O Brasil criou 41.463 vagas formais de trabalho em julho, o pior resultado para o mês desde 2003. Segundo dados divulgados ontem  pelo Ministério do Trabalho, o número é 66,5% menor que os 123.836 postos criados em junho e 70,9% inferior às 142.496 vagas abertas em julho do ano passado.

O desempenho ficou bem abaixo das projeções do mercado, que esperava a abertura de cerca de 100 mil vagas no mês passado. No acumulado do ano, de janeiro a julho, foram criados 907.214 postos formais, o pior resultado para o período desde 2009.

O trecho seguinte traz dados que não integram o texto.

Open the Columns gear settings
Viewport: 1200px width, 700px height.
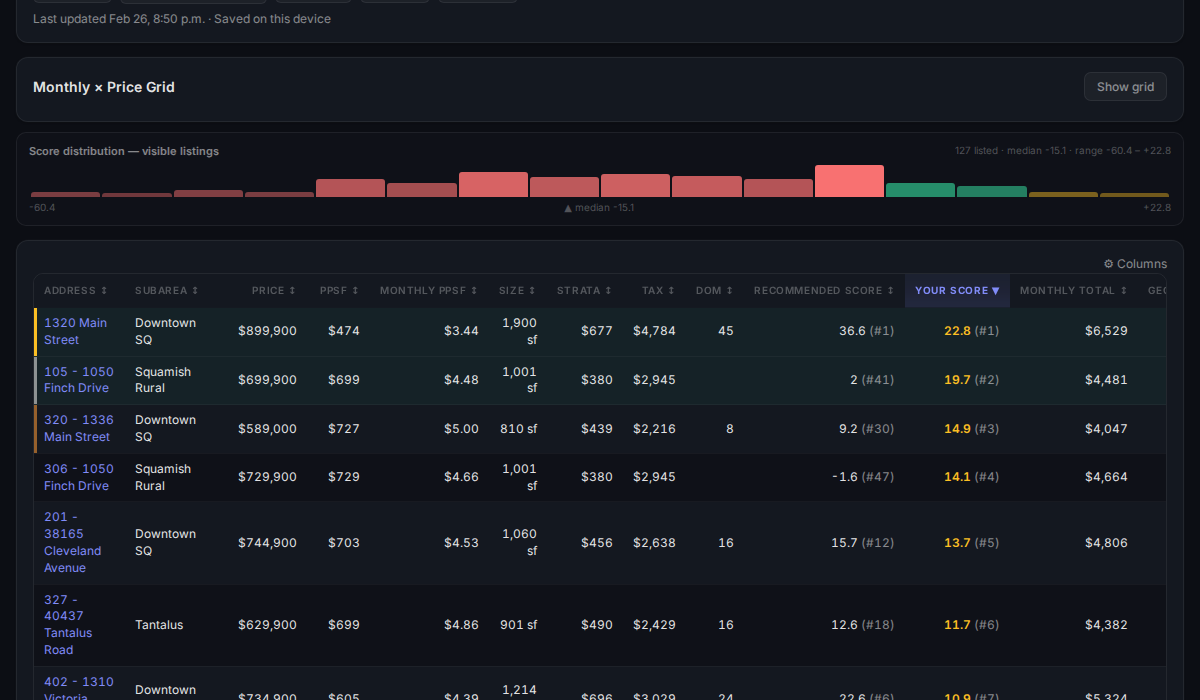point(1135,264)
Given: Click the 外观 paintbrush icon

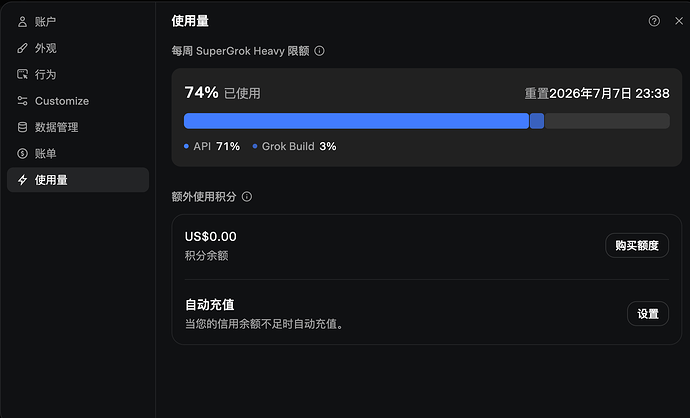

O ministro do Trabalho, Manoel Dias, disse não haver justificativa para a forte queda do emprego. “Não há como explicar, não temos dados”, disse. “Não é um resultado bom, mas o emprego continua crescendo ao contrário dos países riscos, que não geram empregos.”

O número divulgado ontem é preliminar, pois parte das contratações e demissões são incluídas com atraso no Cadastro Geral de Empregados e Desempregados. A expectativa de Dias é que o resultado definitivo indicará a geração de mais 10 mil a 15 mil postos.

A queda na geração de empregos em relação a julho de 2012 foi generalizada. A indústria de transformação, por exemplo,  criou  7,1 mil empregos em julho, contra 24,8 mil postos em igual mês do ano passado. A construção civil gerou em julho, 4,9 mil vagas, bem abaixo dos 25,4 mil criados um ano antes.